▶ [Aim of the exercise]: Locate each line below that includes "Given" and reproduce it.

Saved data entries
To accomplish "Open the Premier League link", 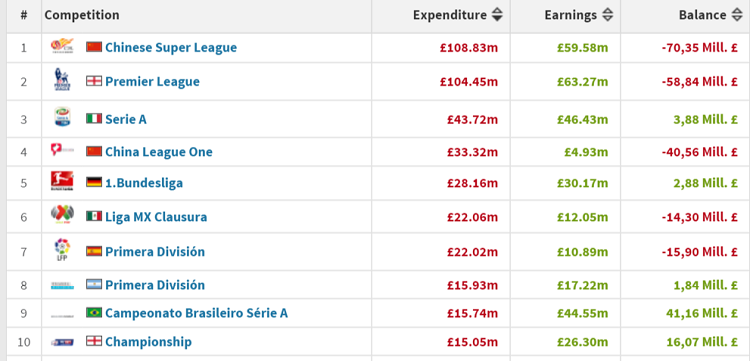I will click(152, 81).
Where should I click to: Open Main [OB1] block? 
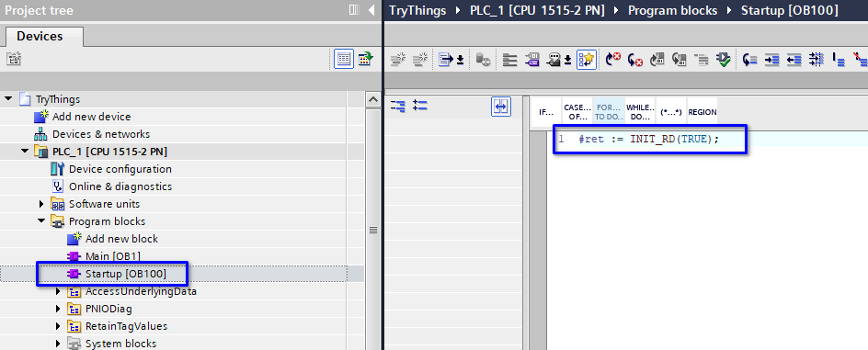tap(112, 256)
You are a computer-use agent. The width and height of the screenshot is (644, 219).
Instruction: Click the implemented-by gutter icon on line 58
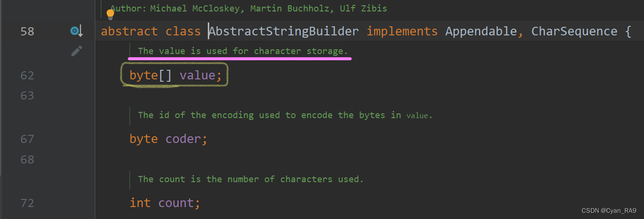(x=76, y=32)
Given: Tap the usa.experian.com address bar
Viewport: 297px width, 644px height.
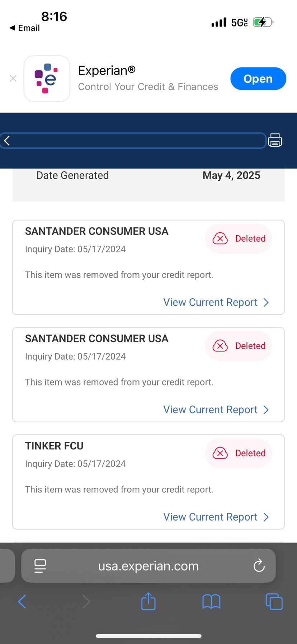Looking at the screenshot, I should click(x=149, y=566).
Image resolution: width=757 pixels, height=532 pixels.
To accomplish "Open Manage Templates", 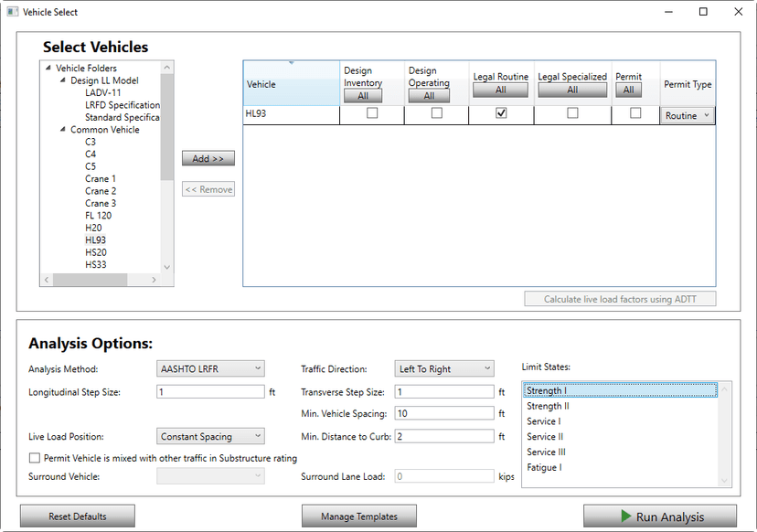I will [x=358, y=516].
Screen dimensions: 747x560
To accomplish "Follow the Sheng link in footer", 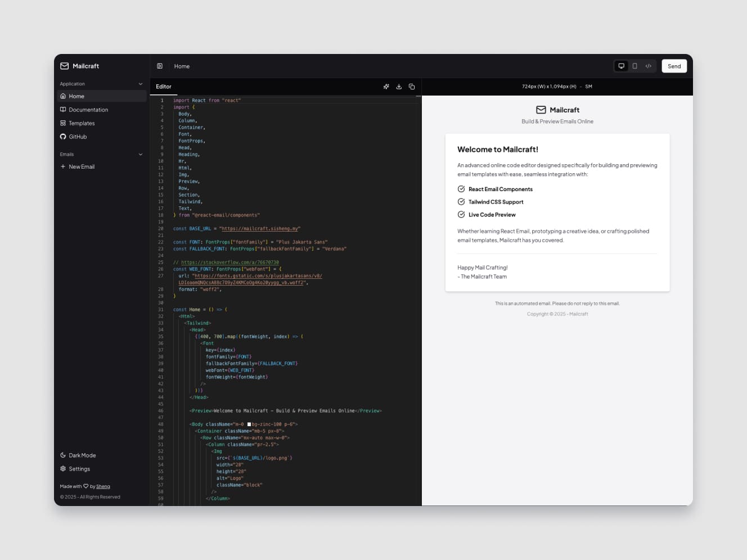I will pyautogui.click(x=103, y=486).
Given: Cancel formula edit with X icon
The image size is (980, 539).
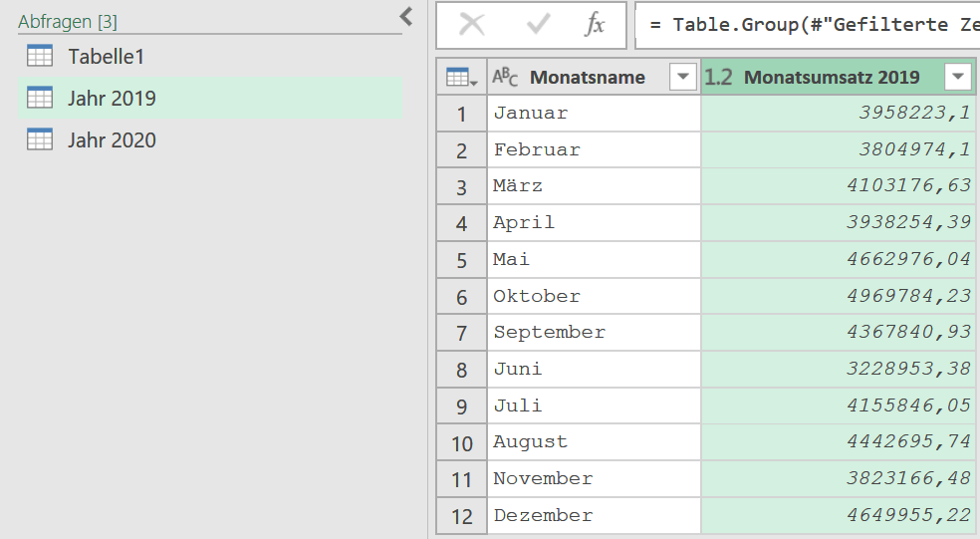Looking at the screenshot, I should 472,25.
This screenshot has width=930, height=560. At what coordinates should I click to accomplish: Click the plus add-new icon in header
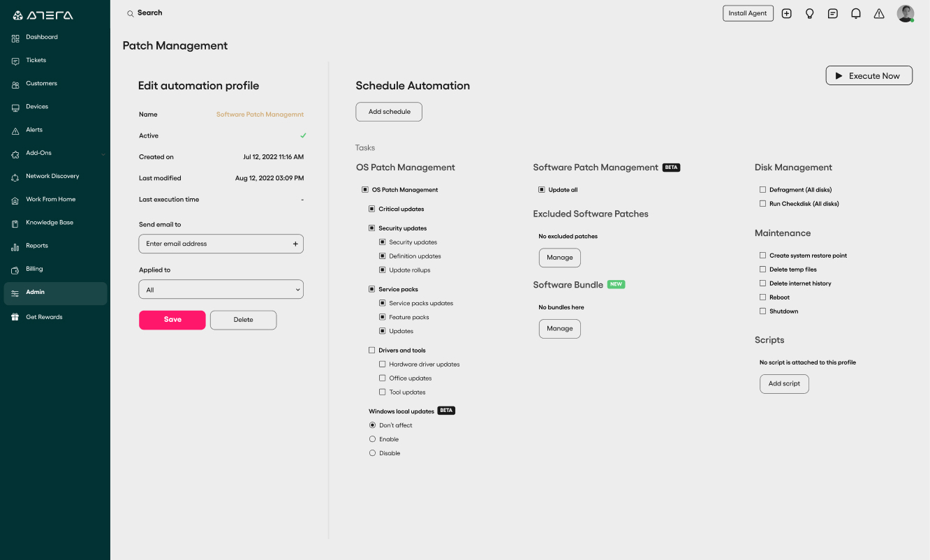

▶ [Reply]:
Given: Tap the usa.experian.com address bar
Given: Cancel formula edit with X icon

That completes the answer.